▶ [How to complete this task]: Which of the lines below include "green"? Each one should be copied out.
*** Opening of Records shown ***
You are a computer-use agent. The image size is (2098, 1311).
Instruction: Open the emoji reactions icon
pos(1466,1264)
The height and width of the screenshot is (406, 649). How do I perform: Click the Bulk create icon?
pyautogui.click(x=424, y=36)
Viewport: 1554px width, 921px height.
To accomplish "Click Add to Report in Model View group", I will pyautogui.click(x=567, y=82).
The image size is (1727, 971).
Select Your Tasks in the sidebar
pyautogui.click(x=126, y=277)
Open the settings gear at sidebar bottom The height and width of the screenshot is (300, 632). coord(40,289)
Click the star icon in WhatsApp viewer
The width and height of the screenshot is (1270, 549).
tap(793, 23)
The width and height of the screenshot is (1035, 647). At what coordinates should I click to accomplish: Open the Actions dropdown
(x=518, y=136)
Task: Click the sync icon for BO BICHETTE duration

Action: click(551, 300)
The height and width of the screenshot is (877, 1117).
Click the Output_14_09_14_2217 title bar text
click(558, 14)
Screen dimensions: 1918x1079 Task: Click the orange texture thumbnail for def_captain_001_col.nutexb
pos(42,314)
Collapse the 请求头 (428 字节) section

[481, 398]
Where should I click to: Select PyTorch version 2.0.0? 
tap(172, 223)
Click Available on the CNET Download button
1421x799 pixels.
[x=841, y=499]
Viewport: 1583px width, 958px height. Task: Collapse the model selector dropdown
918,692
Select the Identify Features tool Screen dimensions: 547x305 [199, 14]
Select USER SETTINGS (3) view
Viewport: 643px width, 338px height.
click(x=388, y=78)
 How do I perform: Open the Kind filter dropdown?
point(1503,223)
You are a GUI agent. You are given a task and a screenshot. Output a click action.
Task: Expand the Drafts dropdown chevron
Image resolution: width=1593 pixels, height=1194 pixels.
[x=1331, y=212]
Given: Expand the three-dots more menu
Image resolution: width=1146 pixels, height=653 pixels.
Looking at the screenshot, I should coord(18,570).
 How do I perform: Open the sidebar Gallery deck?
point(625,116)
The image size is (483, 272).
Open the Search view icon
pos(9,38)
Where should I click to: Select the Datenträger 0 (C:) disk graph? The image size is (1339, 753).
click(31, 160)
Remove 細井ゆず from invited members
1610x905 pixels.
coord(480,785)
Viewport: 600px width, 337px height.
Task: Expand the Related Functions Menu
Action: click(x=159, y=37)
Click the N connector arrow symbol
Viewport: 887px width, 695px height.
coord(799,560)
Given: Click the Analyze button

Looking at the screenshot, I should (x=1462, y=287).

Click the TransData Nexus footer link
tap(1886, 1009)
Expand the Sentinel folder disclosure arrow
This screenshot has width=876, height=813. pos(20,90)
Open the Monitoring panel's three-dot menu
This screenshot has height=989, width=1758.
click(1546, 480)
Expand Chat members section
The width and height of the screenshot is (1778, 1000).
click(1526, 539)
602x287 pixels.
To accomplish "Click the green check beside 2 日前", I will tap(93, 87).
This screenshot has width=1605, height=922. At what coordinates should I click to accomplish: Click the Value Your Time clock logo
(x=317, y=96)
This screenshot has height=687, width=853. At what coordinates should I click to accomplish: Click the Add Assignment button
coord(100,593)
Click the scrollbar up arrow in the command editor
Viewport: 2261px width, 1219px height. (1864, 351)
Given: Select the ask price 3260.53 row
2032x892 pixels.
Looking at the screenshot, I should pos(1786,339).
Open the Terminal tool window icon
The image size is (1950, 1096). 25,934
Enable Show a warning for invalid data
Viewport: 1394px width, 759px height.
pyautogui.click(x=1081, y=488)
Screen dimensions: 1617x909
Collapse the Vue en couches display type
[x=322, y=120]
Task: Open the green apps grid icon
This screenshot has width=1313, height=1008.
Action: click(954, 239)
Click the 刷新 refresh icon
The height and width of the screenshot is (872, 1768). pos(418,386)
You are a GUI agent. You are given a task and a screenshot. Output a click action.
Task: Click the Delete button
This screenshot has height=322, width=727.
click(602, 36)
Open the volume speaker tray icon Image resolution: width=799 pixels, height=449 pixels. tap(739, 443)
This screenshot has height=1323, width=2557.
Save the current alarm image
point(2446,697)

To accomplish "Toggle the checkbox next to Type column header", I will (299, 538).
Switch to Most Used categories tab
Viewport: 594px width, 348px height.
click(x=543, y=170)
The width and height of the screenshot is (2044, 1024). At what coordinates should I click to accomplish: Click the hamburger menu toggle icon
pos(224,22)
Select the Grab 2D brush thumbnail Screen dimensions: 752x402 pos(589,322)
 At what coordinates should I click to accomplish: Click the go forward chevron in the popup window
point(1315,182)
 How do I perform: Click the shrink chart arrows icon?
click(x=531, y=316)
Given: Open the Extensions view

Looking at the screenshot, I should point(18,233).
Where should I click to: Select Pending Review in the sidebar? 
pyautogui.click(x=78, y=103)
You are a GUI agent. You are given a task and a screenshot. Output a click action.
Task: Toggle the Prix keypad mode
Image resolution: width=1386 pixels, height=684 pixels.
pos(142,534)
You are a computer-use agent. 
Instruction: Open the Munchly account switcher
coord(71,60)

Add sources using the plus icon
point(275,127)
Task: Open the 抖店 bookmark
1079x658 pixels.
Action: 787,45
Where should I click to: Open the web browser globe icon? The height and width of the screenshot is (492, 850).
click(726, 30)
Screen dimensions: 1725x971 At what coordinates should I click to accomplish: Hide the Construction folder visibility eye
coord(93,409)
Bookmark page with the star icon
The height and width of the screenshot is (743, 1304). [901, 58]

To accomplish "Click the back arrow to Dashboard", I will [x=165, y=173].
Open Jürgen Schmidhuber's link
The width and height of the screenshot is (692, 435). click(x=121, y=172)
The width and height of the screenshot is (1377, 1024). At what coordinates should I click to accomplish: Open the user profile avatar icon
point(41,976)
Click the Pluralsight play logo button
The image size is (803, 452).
*** Close of Records shown ***
▶ [Exercise response]:
To accomplish "Click the green check beside 2 日前", I will tap(93, 87).
Task: Open the green apps grid icon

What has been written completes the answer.